Já esta quinta-feira, dia 5, Jéssica contou ao Derby que a suspensão dos treinos foi levantada e o regresso ao trabalho acontece dentro em breve. “Já levantaram o Estado de Emergência. Continuamos com algumas restrições, mas nada como antes e já recebemos aprovação para começar a treinar. Domingo, já treinamos.”
Até lá, vai tentando tranquilizar a família, privilegiando o contacto para garantir que esta não se deixa influenciar, nem atemorizar pelas imagens difundidas pelas televisões internacionais.
“A minha família está relativamente tranquila, tirando a minha avó, claro. Por ela, eu já estava em Portugal. Vou tentando explicar-lhes o que está a acontecer e aquilo que estou a viver aqui. Ainda há uns dias, vi na tv imagens de Tel Aviv que davam a ideia de que a cidade estava a implodir. Não é bem assim. É óbvio que sentimos os mísseis a sobrevoar e as baterias antiaéreas a disparar para suster os ataques, mas continuo a sentir-me em segurança”, reforça.

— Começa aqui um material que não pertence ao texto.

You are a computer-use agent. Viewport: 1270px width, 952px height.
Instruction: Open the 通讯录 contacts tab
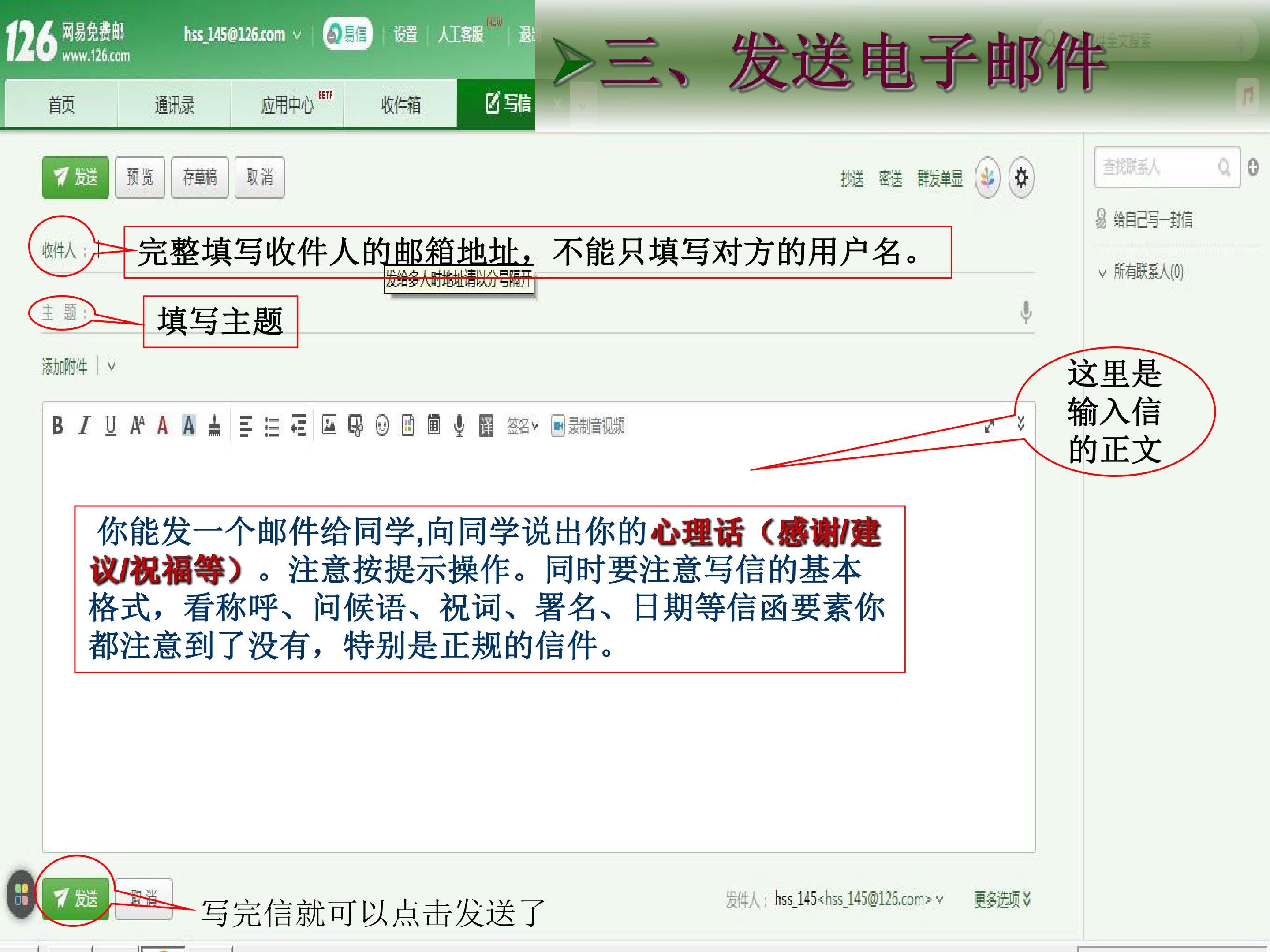[x=175, y=104]
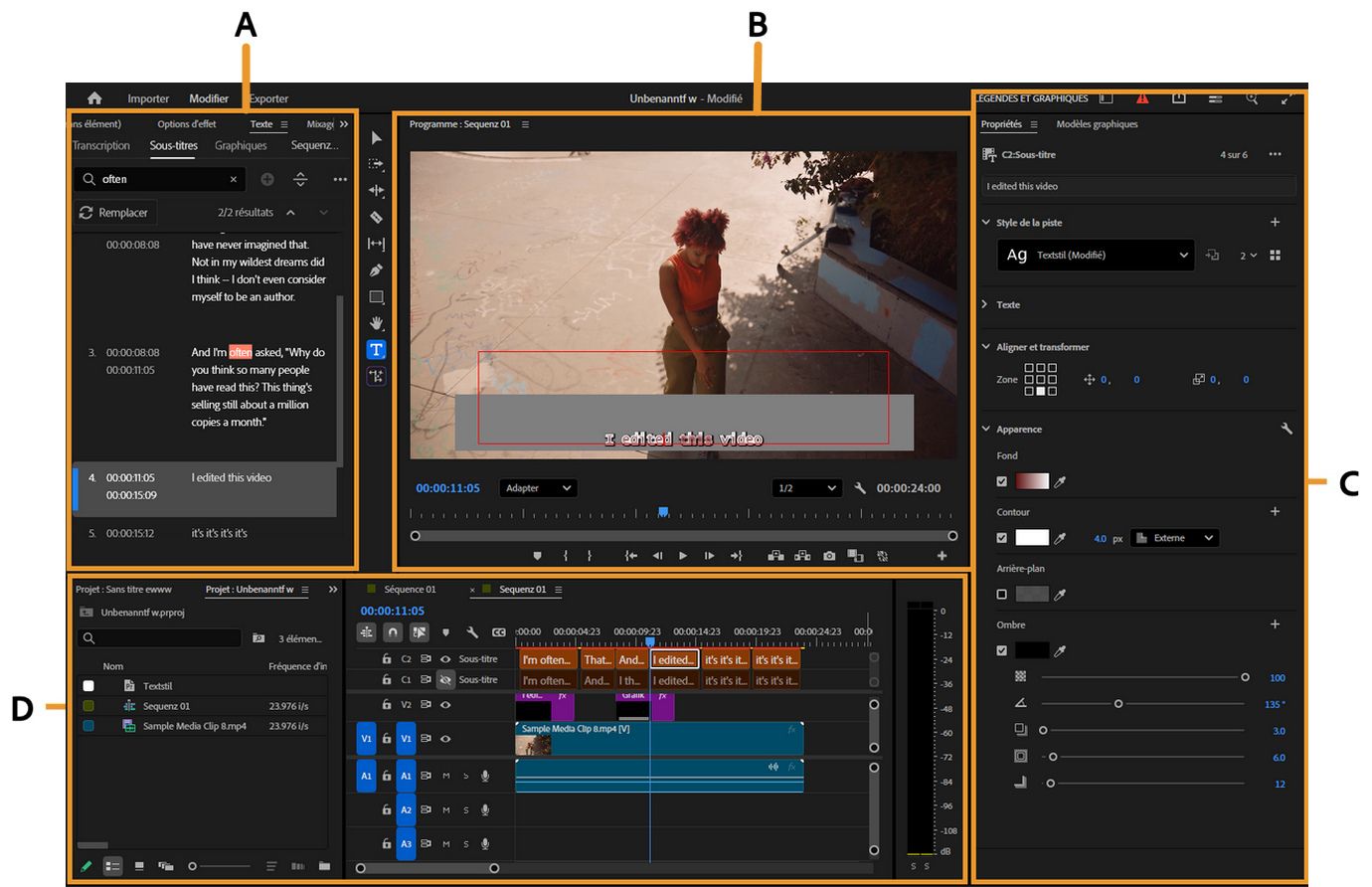The height and width of the screenshot is (887, 1372).
Task: Show the hidden C1 Sous-titre track
Action: (x=445, y=680)
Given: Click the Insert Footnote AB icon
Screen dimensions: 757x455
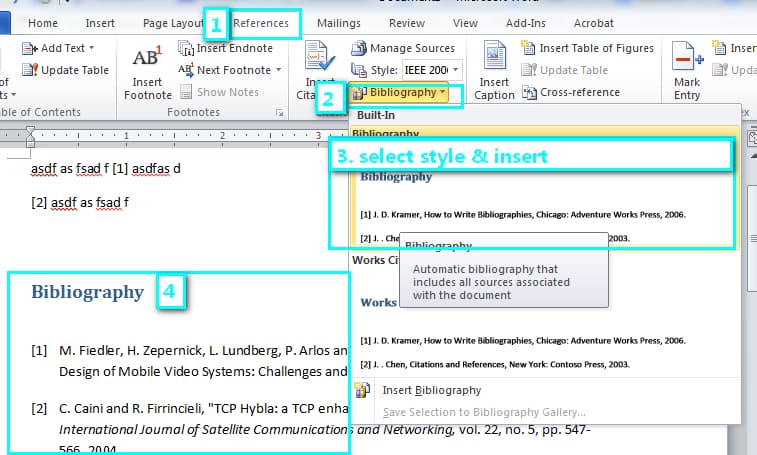Looking at the screenshot, I should coord(148,57).
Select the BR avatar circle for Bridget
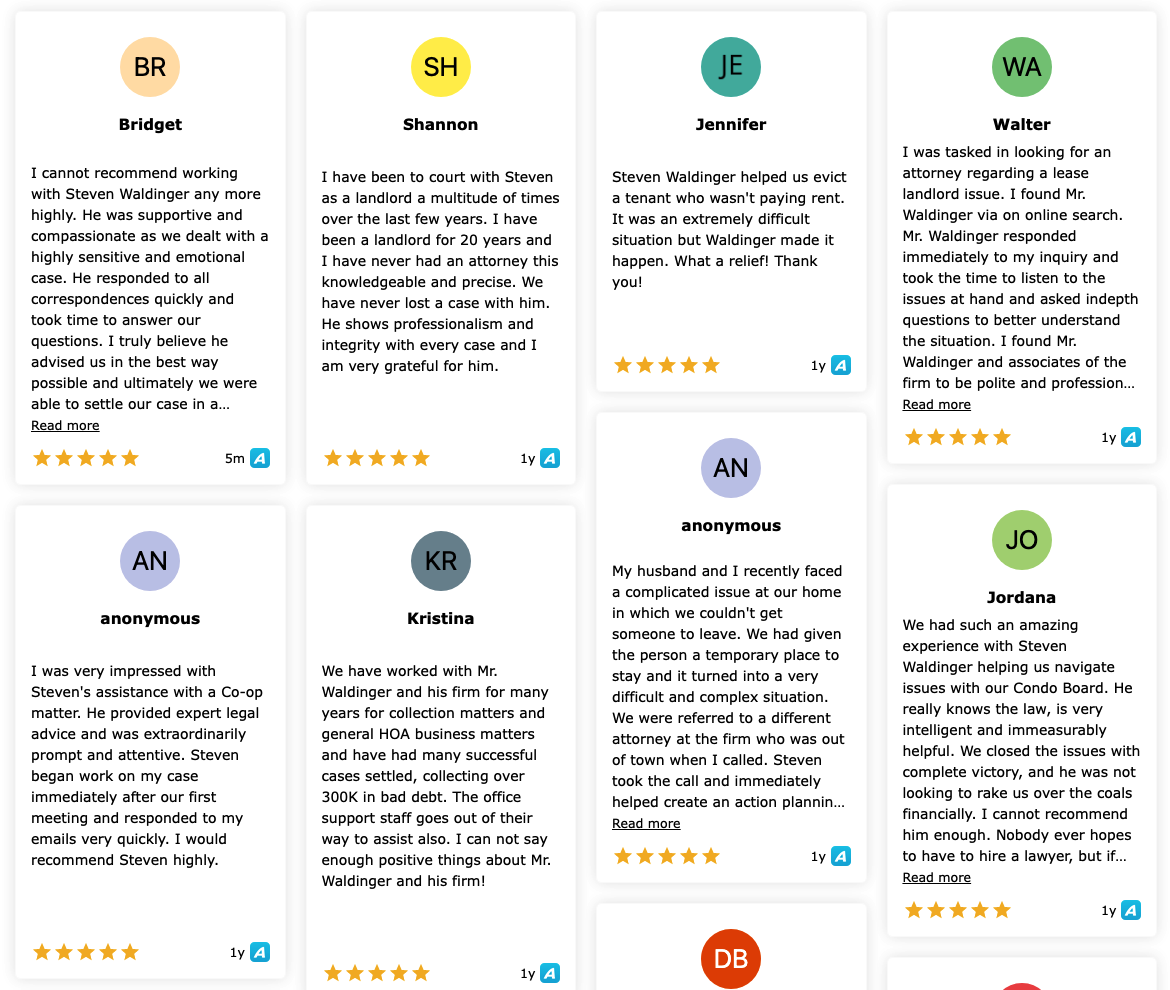 pos(150,67)
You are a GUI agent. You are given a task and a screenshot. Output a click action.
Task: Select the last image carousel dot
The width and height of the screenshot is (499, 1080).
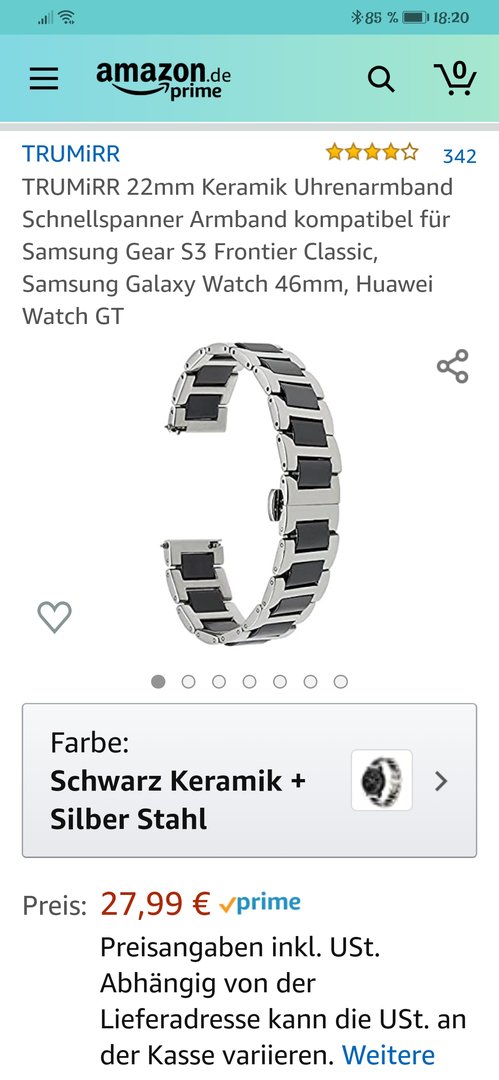(x=340, y=681)
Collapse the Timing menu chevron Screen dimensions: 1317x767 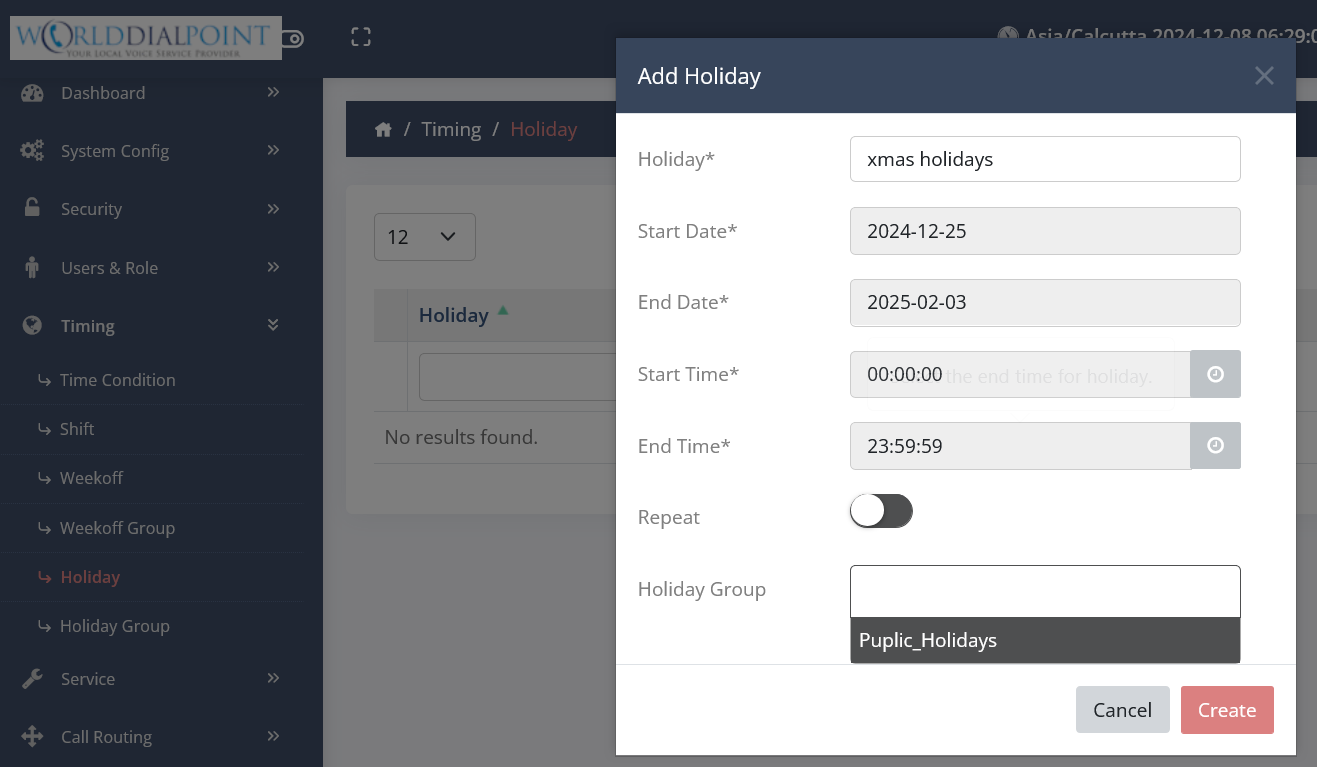click(273, 325)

Choque e tranquilidade. A trabalhar na Arábia Saudita desde janeiro, Isabel Osório está em Al Ula, relativamente perto de Medina e aparentemente longe das zonas de maior tensão. “Estou do lado oposto ao Golfo Pérsico, mais próxima do Mar Vermelho. As imagens que vejo na tv são chocantes, mas aqui está super tranquilo”, conta-nos a antiga treinadora e coordenadora do Atlético.
Praticamente todos os países da região estão a sofrer danos colaterais, na sequência dos ataques perpetrados pelos iranianos às bases aéreas que os Estados Unidos plantaram na região. Dizem os especialistas ocidentais que o fogo que ameaça Israel e os países limítrofes também tem origem nos proxys iranianos, nomeadamente o Hezbollah, sediado no Líbano, e os Houthis, grupo político e militar rebelde que controla grande parte do norte do Iêmen.